M. Joël Guerriau . - La protection reste tout de même une des fonctions majeures de la Marine et je voudrais revenir sur les zones économiques exclusives. L'Albatros arrête ses fonctions, et il sera remplacé par les B2M. Ces derniers permettent-ils de réaliser des fonctions de même nature ? Comment évolue le contexte de protection des ZEE par rapport à l'expérience qu'acquiert la Marine ? Et de façon plus précise, où seront construits les B2M ?

M. Gilbert Roger . - Vous avez évoqué le dépyramidage de nos équipages, mais à l'envers avec l'arrivée des nouveaux bâtiments. Si j'ai bien compris vous y souhaitez une augmentation des professionnels de haute technicité ?

M. Alain Gournac . - Quels services resteront localisés à Houilles ?

Amiral Rogel, chef d'état-major de la Marine. - Concernant le projet Balard, il y a naturellement une cohérence certaine. Rassembler toutes les DRH des armées à Tours me parait être une bonne idée, bien que nous aurons moins de contacts physiques avec ces personnes. L'essentiel des services qui doivent être centralisés, ceux qui concourent aux décisions centrales, le seront à Balard et c'est cela l'important.
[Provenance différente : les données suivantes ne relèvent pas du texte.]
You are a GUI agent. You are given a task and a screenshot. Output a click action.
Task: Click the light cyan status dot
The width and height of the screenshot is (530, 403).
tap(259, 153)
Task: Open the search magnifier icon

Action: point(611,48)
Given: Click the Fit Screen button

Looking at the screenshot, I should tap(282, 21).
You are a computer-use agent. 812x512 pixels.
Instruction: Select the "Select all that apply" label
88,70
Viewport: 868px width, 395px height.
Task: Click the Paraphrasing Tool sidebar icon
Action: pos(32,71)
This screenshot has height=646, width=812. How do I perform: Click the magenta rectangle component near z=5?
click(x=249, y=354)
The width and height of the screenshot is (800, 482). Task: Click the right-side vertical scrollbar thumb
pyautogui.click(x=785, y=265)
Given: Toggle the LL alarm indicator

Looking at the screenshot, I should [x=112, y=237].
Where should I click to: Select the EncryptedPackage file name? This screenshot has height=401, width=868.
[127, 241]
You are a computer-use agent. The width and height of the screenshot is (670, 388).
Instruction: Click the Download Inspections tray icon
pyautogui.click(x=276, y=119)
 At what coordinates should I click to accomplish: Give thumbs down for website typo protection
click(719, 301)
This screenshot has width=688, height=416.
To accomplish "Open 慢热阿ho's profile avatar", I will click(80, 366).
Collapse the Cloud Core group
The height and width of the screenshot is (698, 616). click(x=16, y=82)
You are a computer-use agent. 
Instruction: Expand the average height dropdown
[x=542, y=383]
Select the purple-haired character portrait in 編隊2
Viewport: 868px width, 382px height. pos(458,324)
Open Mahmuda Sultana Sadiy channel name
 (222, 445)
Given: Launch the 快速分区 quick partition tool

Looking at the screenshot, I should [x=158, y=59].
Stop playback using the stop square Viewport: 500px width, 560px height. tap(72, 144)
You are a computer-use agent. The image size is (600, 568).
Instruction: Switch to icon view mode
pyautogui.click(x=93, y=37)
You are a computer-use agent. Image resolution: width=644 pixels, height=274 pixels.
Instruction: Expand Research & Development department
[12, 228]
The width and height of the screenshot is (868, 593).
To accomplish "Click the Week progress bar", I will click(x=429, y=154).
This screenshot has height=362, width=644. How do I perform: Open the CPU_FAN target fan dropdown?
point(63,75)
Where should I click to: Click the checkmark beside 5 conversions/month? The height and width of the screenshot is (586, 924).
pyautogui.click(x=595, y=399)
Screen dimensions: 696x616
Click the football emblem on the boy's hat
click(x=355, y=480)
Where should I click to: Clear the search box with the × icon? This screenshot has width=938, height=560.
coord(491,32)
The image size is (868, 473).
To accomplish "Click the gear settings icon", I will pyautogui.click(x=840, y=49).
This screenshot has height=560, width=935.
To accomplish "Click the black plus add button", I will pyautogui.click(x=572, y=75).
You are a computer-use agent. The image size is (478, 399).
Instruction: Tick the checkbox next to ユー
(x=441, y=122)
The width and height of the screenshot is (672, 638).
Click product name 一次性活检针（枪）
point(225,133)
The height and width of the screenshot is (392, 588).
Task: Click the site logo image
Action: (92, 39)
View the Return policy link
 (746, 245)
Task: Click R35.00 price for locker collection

Le service de recrutement de la Marine sera positionné à Vincennes.

Concernant la crise yémenite, nous la suivons de très près car elle peut avoir des implications à la mer et notamment dans le détroit de Bab-El-Mandeb. Si des missiles sol-air de longue portée venaient à tomber dans des mains indésirables, cela pourrait faire peser une large menace sur ce détroit vital.

Louvois est en effet un logiciel capricieux qui ne supporte pas les changements, et qui a du mal en particulier à prendre en compte les mutations vers l'outre-mer ou en retour en métropole. Cependant, nous arrivons à le contrôler aujourd'hui grâce au Centre d'Expertise des Ressources Humaines de la Marine. La surveillance personnalisée qu'exerce tout le personnel de notre chaîne RH fait que nous n'avons eu aucun cas de solde non payée dans la Marine. Je souligne par ailleurs que la qualité de cette gestion a conduit le Ministre de la Défense à nous désigner première armée à passer sous le futur système de solde, « Source Solde ». C'est un nouveau défi pour nous que d'aider à bâtir ce nouveau système tout en maîtrisant l'ancien ; un défi que je relève avec confiance grâce à la qualité de mon personnel des ressources humaines.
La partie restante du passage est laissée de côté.